Blumberg shared the 1976 Nobel Prize with D. Carleton Gajdusek for their "discoveries concerning new mechanisms for the origin and dissemination of infectious diseases,” according to the citation from the prize announcement that year by the Karolinska Institute, a medical university in Stockholm, Sweden. Gajdusek, who died in 2008, shared the prize for his work on so-called slow viruses, infectious agents, including one implicated in mad-cow disease.
Blumberg, born in New York City, in 1925, studied at Union College and at Columbia University and later at the University of Oxford’s Balliol College in England, according to a biography on the website of the Fox Chase Cancer Center in Philadelphia.
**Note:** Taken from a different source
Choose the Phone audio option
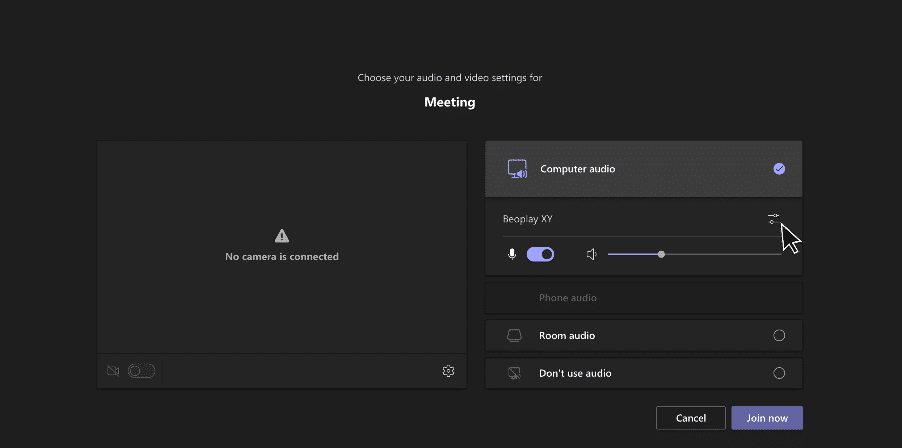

He returned to the United States in 1957 to join the National Institutes of Health and headed its Geographic Medicine and Genetics Section until 1964, when he joined Fox Chase, where he did a lot of his work.
After identifying hepatitis B in 1967, Blumberg and colleagues developed blood tests to allow blood banks to screen for the virus, amassed evidence of a link between hepatitis B and liver cancer and devised a new way to make a vaccine against the virus, the first vaccine capable of preventing a human cancer, the center said.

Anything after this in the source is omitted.